Goal of the exercise:
Exact repetition is the task: copy every entry below.

Provided material:
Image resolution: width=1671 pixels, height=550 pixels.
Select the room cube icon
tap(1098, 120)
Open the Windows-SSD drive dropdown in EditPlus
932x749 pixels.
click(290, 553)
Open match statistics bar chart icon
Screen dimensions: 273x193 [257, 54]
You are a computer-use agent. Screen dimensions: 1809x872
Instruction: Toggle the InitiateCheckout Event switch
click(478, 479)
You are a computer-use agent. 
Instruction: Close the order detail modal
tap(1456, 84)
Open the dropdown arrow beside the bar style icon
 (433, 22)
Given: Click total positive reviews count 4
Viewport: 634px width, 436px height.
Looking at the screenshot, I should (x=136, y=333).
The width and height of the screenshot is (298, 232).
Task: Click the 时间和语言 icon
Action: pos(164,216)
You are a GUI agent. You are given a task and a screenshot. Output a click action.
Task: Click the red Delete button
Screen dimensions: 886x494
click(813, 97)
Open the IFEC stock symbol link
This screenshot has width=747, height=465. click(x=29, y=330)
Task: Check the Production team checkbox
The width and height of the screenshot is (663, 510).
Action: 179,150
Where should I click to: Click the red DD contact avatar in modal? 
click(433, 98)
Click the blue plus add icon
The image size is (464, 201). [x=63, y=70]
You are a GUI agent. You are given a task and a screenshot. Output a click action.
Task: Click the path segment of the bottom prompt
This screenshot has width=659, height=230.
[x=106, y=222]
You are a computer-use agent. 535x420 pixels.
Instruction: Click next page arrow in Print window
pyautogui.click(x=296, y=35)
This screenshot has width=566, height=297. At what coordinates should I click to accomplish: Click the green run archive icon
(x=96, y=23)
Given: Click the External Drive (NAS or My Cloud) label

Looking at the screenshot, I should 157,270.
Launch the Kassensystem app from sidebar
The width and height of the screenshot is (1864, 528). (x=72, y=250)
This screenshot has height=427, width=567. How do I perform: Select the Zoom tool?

Response:
Image resolution: width=1671 pixels, height=550 pixels.
Select the room cube icon
tap(1098, 120)
Open the Windows-SSD drive dropdown in EditPlus
932x749 pixels.
click(290, 553)
Open match statistics bar chart icon
Screen dimensions: 273x193 [257, 54]
You are a computer-use agent. Screen dimensions: 1809x872
Instruction: Toggle the InitiateCheckout Event switch
click(478, 479)
You are a computer-use agent. 
Instruction: Close the order detail modal
tap(1456, 84)
Open the dropdown arrow beside the bar style icon
 (433, 22)
Given: Click total positive reviews count 4
Viewport: 634px width, 436px height.
Looking at the screenshot, I should (x=136, y=333).
The width and height of the screenshot is (298, 232).
Task: Click the 时间和语言 icon
Action: pos(164,216)
You are a GUI agent. You are given a task and a screenshot. Output a click action.
Task: Click the red Delete button
Screen dimensions: 886x494
click(813, 97)
Open the IFEC stock symbol link
This screenshot has width=747, height=465. click(x=29, y=330)
Task: Check the Production team checkbox
The width and height of the screenshot is (663, 510).
Action: 179,150
Where should I click to: Click the red DD contact avatar in modal? 
click(433, 98)
Click the blue plus add icon
The image size is (464, 201). [x=63, y=70]
You are a GUI agent. You are given a task and a screenshot. Output a click action.
Task: Click the path segment of the bottom prompt
This screenshot has width=659, height=230.
[x=106, y=222]
You are a computer-use agent. 535x420 pixels.
Instruction: Click next page arrow in Print window
pyautogui.click(x=296, y=35)
This screenshot has width=566, height=297. At what coordinates should I click to accomplish: Click the green run archive icon
(x=96, y=23)
Given: Click the External Drive (NAS or My Cloud) label

Looking at the screenshot, I should 157,270.
Launch the Kassensystem app from sidebar
The width and height of the screenshot is (1864, 528). (x=72, y=250)
This screenshot has height=427, width=567. How do I perform: Select the Zoom tool?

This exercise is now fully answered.